More than half of renting households in the county are considered cost burdened, meaning they spend at least 30% of their income on housing costs such as rent and utilities, the data shows. The U.S. Department of Housing and Urban Development has said cost-burdened households may have difficulty affording necessities such as food, clothing, transportation and medical care.
About one in four county renters spend at least 50% of their income on housing. They are considered severely cost burdened.
High housing costs are hardly unique to Baltimore County. Nationally, around 48% of renting households are cost burdened, as housing supply struggles to keep pace with demand, restrictive zoning hinders new construction, and inflation drives up costs.
Yet the county’s share of rent-burdened residents ranks among the highest in Maryland, on par with Baltimore City and Montgomery and Prince George’s counties.
The affordability crunch is the reason the county recorded the most eviction filings in the state during the most recent fiscal year, said attorney Matt Hill of the Public Justice Center, a nonprofit law group that represents low-income people.
“At least what I’ve seen in my clients, they’re getting these eviction filings often because they may be late on paying the rent,” Hill said. “Why are they late on paying the rent?

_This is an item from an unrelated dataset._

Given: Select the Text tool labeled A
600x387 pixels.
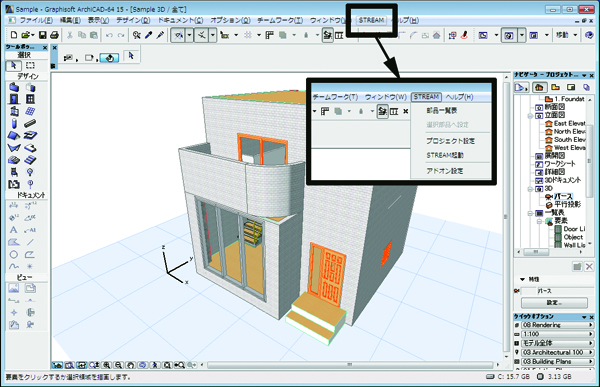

Because they’re living so close to the edge.”
High housing costs also force renters to make difficult trade-offs in their day-to-day lives, said Roland Patterson Jr., president of Baltimore County’s NAACP branch.
“People are deciding between necessities,” Patterson said. “They’re deciding between rent, food, transportation — necessary expenses.”
The data, released Thursday by the U.S. Census Bureau, was collected between 2020 and 2024.
The numbers show affordability challenges have deepened across multiple measures for Baltimore County renters. Compared to the 2015-19 survey period, renters’ housing costs increased 2% after adjusting for inflation, while their incomes declined 6%.
Over 70% of renting households in the eastside communities of Kingsville and Bowleys Quarters are cost burdened. In Randallstown, Lutherville and Reisterstown, more than six in 10 renters struggle to afford housing.
Middle-income earners under strain
The county’s poorest renters are the most likely to experience difficulty covering their housing costs, the data shows.
But even among those in the county who earn between $50,000 and $75,000, 60% are cost burdened.
“The fact that you’re now seeing more middle-income folks being cost burdened, it indicates that wages are not keeping up with the cost of housing prices,” said Taneeka Richardson, a policy analyst at the Maryland Center on Economic Policy. “At this rate, you pretty much need to be making six figures to afford to live comfortably.”
Emma Reid, of Cockeysville, thought her financial struggles would finally end when she graduated from law school last year. The 40-year-old pays $1,355 a month for a small one-bedroom apartment, which she shares with her 11-year-old son.
As a law clerk at a local firm, Reid makes a bit less than $50,000 a year. To cover rent, she borrows about $500 a month from her mother in California.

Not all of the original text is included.